> [THE PROBLEM] Rewrite the records from the line with "at (235, 397)." to the line with "x-tick-label: 4 is", swapping "Identify" for "Give" and leaving everything else unchanged.

> [DATA FOR ANALYSIS]
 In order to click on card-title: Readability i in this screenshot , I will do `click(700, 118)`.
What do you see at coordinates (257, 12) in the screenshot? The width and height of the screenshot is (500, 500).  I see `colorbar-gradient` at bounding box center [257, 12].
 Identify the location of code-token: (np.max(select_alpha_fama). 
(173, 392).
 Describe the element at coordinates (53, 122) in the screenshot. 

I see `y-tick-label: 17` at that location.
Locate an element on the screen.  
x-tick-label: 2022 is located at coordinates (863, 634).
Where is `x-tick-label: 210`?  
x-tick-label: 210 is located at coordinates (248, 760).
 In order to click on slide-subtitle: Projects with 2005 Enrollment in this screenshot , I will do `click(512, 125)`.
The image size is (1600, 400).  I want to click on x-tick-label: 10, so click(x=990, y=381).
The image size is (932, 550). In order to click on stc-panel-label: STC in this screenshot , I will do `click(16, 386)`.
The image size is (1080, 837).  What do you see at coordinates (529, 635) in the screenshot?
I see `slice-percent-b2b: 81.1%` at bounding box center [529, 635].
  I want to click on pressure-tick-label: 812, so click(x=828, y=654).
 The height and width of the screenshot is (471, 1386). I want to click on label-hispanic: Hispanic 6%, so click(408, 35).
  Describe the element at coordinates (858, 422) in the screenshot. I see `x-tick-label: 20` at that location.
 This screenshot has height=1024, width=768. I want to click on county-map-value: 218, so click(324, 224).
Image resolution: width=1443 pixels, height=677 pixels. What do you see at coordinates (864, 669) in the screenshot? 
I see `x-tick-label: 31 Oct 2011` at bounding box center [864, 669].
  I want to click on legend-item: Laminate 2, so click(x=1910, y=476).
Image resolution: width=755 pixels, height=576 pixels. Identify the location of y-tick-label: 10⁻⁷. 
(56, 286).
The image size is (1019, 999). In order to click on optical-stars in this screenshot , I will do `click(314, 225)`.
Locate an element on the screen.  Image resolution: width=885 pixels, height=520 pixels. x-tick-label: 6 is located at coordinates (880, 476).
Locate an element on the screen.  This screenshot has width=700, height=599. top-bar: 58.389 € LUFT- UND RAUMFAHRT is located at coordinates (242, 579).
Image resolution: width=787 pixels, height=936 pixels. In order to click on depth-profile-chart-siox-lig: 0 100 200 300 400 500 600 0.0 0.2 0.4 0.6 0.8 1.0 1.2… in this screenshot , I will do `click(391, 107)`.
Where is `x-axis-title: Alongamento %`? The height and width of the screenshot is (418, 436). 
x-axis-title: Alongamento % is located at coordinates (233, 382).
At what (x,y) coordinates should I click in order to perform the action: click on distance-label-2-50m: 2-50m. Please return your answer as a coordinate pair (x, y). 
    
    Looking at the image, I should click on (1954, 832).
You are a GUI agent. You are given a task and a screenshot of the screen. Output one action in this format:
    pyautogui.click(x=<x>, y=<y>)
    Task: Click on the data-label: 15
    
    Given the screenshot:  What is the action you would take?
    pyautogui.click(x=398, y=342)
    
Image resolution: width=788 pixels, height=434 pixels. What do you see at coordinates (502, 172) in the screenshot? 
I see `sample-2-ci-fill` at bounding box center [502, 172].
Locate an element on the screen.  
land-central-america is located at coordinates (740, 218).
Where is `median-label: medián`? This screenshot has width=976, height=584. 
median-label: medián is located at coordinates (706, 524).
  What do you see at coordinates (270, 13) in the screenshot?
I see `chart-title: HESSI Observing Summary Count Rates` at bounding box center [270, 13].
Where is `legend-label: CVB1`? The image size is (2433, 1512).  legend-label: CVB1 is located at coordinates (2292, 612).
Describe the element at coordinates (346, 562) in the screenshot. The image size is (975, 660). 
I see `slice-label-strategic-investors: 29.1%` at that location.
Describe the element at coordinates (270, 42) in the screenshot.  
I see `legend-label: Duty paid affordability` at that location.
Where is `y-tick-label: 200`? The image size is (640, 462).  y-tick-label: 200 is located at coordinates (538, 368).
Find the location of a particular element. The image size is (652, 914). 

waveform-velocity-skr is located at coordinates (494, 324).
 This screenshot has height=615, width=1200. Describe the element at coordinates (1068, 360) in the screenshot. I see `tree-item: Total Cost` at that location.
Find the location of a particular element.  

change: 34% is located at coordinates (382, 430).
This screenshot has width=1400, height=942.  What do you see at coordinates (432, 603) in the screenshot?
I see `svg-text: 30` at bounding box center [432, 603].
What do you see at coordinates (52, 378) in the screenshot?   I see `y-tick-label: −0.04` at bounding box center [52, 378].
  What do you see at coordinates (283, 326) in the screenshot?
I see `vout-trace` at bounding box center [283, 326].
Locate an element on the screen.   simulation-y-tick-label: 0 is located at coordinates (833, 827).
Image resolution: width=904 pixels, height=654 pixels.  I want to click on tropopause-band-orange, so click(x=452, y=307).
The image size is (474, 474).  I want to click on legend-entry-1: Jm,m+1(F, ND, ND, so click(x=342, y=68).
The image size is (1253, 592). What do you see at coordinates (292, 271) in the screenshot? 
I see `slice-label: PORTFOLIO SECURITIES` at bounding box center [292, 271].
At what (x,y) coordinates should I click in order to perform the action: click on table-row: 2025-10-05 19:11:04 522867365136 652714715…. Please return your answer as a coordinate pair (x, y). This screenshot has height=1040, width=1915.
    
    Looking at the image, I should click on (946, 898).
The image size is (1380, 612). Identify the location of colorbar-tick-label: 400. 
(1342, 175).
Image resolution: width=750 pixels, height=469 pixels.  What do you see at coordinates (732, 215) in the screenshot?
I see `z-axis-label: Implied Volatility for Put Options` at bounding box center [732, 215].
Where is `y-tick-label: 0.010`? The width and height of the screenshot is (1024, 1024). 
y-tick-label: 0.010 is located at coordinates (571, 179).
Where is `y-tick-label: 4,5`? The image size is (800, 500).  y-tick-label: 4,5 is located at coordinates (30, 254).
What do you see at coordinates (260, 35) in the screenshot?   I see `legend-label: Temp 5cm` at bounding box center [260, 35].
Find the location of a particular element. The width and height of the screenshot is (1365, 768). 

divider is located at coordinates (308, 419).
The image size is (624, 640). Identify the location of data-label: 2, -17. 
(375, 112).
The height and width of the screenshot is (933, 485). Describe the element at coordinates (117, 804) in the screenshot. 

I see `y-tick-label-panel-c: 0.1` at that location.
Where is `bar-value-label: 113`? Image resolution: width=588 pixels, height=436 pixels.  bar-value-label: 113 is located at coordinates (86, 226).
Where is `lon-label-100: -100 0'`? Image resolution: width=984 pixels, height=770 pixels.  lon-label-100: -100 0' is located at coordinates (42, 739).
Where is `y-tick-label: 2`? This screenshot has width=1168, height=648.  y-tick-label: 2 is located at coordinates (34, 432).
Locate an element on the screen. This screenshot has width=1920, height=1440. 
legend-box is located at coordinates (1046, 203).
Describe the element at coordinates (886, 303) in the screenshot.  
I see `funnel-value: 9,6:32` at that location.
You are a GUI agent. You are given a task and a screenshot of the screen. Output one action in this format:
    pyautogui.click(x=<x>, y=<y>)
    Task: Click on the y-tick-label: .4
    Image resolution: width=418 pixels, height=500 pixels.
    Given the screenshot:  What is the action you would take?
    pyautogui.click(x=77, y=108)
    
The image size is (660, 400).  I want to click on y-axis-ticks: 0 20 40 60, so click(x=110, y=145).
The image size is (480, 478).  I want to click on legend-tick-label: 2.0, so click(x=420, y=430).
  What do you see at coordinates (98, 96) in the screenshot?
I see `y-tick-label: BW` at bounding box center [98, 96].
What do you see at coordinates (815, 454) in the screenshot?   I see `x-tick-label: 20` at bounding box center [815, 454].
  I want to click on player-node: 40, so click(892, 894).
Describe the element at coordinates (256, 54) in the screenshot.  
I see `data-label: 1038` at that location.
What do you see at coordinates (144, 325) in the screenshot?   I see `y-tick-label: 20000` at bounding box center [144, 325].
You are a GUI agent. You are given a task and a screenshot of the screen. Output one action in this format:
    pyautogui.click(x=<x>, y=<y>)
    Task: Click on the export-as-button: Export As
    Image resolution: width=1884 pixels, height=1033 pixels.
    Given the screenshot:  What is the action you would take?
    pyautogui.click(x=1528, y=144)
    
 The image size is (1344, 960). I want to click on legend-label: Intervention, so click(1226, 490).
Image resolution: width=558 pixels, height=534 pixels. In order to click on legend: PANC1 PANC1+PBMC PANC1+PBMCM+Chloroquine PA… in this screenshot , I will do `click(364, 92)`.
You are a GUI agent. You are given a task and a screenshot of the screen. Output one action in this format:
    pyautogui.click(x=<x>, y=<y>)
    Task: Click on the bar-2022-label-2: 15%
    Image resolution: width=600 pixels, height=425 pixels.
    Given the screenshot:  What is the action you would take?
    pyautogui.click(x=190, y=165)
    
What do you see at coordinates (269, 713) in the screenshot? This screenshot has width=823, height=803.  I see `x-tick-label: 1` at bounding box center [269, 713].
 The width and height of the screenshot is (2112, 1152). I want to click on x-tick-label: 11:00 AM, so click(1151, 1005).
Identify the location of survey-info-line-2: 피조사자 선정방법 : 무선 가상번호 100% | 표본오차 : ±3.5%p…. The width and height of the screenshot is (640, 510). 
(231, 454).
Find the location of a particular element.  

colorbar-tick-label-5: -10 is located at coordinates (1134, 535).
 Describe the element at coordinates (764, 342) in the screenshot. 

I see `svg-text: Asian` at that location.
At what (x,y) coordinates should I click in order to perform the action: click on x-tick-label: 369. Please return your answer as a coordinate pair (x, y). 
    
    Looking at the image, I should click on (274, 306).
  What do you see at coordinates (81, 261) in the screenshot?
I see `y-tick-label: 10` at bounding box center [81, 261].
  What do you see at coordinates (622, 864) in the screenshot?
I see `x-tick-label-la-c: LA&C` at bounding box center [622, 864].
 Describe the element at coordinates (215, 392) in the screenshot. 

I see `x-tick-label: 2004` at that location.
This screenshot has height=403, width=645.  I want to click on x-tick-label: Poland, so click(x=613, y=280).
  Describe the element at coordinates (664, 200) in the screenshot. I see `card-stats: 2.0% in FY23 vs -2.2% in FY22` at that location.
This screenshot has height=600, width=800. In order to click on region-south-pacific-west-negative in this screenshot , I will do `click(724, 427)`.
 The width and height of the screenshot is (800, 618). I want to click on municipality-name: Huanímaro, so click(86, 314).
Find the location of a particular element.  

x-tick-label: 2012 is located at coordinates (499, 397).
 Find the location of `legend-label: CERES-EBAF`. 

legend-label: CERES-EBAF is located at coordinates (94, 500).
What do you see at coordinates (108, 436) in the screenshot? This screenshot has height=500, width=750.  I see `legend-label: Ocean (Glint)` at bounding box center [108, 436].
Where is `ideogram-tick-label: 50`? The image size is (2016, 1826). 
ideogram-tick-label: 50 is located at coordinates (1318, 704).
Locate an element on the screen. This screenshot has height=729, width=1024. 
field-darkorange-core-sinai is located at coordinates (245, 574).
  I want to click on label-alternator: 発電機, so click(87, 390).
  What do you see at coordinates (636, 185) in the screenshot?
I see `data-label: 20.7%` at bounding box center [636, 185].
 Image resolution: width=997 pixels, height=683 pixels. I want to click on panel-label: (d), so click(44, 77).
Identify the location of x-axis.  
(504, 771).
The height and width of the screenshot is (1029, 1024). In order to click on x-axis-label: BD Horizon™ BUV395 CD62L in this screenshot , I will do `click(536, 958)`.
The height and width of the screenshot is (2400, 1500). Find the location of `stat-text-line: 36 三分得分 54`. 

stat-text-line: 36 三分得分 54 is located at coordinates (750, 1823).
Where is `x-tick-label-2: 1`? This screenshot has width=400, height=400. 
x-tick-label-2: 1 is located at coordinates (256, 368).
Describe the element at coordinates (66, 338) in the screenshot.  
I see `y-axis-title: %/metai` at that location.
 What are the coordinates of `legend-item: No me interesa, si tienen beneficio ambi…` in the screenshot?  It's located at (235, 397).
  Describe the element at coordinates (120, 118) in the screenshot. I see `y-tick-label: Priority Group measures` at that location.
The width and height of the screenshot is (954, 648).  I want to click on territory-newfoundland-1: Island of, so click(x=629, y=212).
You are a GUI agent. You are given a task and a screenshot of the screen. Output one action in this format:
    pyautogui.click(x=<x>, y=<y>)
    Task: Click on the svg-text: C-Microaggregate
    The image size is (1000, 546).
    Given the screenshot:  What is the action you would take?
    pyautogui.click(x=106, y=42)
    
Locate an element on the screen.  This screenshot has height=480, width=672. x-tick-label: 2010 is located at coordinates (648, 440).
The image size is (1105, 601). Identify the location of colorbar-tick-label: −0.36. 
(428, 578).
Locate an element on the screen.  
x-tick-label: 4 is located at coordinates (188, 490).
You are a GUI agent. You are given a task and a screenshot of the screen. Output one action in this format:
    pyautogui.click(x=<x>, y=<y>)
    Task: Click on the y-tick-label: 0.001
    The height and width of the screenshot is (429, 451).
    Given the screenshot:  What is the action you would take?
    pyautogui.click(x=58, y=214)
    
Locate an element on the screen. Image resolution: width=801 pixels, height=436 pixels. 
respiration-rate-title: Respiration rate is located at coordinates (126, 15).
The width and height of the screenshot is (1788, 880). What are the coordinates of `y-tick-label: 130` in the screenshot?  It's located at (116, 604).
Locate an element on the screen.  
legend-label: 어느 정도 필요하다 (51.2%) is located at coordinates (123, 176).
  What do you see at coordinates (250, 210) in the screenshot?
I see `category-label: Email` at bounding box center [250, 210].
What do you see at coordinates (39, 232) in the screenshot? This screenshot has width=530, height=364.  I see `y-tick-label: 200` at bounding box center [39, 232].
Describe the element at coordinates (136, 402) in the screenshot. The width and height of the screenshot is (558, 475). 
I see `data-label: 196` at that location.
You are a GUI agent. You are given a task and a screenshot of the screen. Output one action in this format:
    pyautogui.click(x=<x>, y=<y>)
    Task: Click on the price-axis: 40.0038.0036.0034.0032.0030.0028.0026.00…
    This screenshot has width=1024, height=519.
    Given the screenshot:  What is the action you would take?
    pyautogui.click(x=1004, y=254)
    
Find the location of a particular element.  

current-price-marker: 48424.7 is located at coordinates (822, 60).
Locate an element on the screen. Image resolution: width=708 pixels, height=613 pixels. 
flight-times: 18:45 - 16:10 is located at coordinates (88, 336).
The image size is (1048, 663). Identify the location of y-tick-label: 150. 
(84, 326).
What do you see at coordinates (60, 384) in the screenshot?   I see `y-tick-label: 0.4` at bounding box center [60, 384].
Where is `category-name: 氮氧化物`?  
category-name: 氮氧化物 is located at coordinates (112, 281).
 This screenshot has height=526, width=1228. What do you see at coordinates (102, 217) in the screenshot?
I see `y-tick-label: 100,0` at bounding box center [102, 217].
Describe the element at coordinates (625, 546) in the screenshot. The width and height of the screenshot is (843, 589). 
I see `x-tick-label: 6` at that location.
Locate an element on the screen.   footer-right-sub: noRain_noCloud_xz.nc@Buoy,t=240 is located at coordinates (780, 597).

> [PROBLEM SOLUTION]
 What are the coordinates of `legend-item: No me interesa, si tienen beneficio ambi…` in the screenshot?  It's located at (235, 397).
  Describe the element at coordinates (120, 118) in the screenshot. I see `y-tick-label: Priority Group measures` at that location.
The width and height of the screenshot is (954, 648).  I want to click on territory-newfoundland-1: Island of, so click(x=629, y=212).
You are a GUI agent. You are given a task and a screenshot of the screen. Output one action in this format:
    pyautogui.click(x=<x>, y=<y>)
    Task: Click on the svg-text: C-Microaggregate
    The image size is (1000, 546).
    Given the screenshot:  What is the action you would take?
    pyautogui.click(x=106, y=42)
    
Locate an element on the screen.  This screenshot has height=480, width=672. x-tick-label: 2010 is located at coordinates (648, 440).
The image size is (1105, 601). Give the location of colorbar-tick-label: −0.36. 
(428, 578).
Locate an element on the screen.  
x-tick-label: 4 is located at coordinates (188, 490).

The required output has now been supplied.